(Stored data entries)
--- --- ---
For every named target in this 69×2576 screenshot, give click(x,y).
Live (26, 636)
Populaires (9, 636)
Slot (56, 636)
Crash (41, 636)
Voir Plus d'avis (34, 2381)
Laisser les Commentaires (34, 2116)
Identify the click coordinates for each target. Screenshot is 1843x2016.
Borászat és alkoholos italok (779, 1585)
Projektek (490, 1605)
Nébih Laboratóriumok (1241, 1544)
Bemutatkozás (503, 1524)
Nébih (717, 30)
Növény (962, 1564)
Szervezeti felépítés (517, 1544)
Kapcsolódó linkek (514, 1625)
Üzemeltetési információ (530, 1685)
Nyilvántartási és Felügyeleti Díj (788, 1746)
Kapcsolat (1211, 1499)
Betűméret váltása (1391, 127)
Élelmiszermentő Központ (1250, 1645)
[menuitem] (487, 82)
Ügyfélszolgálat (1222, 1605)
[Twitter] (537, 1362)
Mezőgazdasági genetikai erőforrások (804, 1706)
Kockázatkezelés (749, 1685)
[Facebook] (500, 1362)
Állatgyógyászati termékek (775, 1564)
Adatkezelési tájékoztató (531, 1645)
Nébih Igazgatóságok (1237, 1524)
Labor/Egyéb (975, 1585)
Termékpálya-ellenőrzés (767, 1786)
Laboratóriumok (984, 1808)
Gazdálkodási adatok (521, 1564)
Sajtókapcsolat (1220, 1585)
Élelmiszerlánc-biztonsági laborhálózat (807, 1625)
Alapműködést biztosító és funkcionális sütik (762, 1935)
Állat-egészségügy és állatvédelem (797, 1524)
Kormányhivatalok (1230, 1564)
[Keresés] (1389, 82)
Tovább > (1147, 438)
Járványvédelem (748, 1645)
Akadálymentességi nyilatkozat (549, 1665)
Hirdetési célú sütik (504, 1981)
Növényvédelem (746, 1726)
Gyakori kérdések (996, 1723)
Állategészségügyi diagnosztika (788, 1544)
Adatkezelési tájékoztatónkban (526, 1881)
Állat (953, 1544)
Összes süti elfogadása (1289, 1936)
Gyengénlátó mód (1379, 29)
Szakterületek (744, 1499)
--- --- ---
## What the exercise asks
From the entries above, collect every line with the string "Laboratóriumok" in it.

## Exercise solution
Nébih Laboratóriumok (1241, 1544)
Laboratóriumok (984, 1808)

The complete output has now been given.